A review of the Angels of Anarchy exhibition by Kenneth Cox of the Leeds Surrealist Group can be found here:
Having read the review of the Angels of Anarchy, I find I agree with it, not only in its sentiments, but pretty much word for word. It is precise and true and right. If I had written it I might have come up with different examples, but that would only have been to do with my different mental habits, the concerns of the moment or whatever, not with any meaning or with either the intent or form expressed, except with one very slight exception.
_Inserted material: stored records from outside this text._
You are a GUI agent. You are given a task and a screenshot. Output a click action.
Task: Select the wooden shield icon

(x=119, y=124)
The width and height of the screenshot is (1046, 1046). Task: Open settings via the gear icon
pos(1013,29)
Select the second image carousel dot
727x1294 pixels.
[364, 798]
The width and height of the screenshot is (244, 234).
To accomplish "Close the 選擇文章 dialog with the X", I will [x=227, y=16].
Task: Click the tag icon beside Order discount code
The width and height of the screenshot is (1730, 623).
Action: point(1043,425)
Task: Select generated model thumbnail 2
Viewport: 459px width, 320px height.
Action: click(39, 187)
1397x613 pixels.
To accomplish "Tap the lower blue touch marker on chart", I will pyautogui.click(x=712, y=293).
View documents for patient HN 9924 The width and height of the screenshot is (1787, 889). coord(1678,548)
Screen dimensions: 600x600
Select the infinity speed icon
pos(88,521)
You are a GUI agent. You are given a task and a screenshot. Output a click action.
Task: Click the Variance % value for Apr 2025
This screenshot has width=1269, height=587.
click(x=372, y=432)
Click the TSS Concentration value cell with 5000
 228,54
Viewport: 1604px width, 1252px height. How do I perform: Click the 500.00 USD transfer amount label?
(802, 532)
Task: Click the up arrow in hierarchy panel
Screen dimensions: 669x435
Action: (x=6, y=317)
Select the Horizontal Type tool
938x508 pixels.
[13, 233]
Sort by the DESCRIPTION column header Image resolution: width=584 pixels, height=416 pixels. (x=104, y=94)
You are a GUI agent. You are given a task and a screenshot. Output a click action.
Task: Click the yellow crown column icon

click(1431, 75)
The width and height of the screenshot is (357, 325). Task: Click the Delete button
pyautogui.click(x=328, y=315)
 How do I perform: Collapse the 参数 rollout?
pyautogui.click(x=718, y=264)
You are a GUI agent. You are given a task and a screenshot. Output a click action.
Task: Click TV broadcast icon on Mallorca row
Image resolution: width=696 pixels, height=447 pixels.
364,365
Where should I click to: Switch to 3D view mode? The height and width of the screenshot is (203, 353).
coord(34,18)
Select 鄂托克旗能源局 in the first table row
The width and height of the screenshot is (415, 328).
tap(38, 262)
I’m thinking of the case of Francesca Woodman. It is hard to gauge how I’d feel about her work if it was presented in a different context, but I have been quite solidly unexcited about it. Kenneth Cox's judgement on her work is, as such, about right, but I feel a great unease about the way in which the exhibition, and several papers on her, have been attempts to shoe-horn her into the surrealist pantheon. In fact there would seem to be a definite attempt to use surrealism to promote Woodman. While it is clear there is an influence, it is one among many such influences in the work of a young artist who, it seems to me, had yet to arrive at the kind of self-definition that would allow her to regard herself as a surrealist. (Quite apart from her complete lack of contact as far as I can see, never mind about engagement, with the surrealist movement). See the following bit of tosh: http://www.49thparallel.bham.ac.uk/back/issue15/rus.htm
The curious effect of this promotion of Woodman is that it seems to be at the expense of several women who have really engaged with surrealism in a meaningful way and in many cases are still doing so. This means that they still lack the exposure they might well deserve and it is the academic establishment, not the surrealists, who are guilty of this.